**What you need to do:** Copy the data from the line that contains "Click the Products" to its last line, exactly, including both of those lines and leaving out everything before.

***

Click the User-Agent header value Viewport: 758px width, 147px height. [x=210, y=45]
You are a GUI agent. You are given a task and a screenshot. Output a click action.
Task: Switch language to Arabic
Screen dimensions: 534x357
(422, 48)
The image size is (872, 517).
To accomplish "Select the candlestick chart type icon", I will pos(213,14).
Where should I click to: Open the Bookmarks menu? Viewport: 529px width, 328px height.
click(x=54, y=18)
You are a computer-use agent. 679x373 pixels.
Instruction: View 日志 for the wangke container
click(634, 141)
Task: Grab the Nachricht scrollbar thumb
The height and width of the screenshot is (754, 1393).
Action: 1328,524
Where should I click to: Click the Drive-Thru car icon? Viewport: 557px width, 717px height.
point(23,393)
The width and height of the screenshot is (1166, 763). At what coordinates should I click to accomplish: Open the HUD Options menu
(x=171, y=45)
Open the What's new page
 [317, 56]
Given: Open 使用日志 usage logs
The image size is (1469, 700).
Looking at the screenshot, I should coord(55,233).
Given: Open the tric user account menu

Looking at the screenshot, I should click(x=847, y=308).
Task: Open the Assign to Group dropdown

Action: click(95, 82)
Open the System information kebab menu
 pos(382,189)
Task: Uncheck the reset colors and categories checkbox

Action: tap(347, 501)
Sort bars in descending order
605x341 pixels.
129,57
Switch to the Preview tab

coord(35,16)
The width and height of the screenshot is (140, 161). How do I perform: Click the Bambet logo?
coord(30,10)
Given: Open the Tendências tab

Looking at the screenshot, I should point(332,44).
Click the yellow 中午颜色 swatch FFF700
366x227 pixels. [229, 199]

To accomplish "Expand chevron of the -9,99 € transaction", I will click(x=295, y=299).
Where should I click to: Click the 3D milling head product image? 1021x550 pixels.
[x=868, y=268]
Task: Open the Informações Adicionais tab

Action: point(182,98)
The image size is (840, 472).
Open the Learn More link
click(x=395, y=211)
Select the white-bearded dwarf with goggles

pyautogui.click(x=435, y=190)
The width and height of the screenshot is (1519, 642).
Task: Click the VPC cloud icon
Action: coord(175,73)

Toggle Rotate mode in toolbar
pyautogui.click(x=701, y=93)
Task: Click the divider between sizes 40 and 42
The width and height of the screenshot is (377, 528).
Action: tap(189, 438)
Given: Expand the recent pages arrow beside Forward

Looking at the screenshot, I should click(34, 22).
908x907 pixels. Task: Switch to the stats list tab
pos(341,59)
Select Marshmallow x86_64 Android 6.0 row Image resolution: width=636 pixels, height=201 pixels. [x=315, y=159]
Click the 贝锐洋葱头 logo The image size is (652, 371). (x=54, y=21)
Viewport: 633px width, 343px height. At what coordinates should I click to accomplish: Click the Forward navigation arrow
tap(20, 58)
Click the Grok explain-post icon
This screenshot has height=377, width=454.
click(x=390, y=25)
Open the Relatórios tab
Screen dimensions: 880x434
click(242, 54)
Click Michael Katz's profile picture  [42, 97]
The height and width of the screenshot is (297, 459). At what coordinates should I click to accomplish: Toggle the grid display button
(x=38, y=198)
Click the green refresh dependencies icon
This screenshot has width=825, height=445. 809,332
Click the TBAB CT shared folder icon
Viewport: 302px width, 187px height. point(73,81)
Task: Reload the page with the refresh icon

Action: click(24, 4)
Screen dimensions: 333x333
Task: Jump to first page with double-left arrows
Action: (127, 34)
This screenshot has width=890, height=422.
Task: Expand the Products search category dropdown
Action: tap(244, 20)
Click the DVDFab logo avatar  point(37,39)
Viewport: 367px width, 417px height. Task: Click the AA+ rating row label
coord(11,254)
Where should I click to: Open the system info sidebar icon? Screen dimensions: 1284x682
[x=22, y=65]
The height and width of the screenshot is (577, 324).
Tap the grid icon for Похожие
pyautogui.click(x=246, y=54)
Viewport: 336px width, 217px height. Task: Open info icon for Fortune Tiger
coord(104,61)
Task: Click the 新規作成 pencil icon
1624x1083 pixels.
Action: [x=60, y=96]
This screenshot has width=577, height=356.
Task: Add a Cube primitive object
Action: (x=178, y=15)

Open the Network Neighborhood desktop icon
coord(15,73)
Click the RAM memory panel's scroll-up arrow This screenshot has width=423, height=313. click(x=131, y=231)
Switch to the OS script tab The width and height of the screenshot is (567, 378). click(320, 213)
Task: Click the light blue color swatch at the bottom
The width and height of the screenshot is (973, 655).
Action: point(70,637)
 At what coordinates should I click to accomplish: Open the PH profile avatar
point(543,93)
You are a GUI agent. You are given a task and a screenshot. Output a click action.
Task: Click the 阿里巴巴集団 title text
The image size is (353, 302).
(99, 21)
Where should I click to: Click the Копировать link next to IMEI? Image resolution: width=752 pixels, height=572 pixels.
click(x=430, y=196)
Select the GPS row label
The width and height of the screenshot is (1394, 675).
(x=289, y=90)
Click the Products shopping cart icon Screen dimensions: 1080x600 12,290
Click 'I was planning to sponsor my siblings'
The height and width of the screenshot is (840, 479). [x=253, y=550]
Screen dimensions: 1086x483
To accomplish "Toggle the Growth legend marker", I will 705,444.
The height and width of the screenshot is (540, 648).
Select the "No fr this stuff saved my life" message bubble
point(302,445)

***

**Response:**
Click the Products shopping cart icon Screen dimensions: 1080x600 12,290
Click 'I was planning to sponsor my siblings'
The height and width of the screenshot is (840, 479). [x=253, y=550]
Screen dimensions: 1086x483
To accomplish "Toggle the Growth legend marker", I will 705,444.
The height and width of the screenshot is (540, 648).
Select the "No fr this stuff saved my life" message bubble
point(302,445)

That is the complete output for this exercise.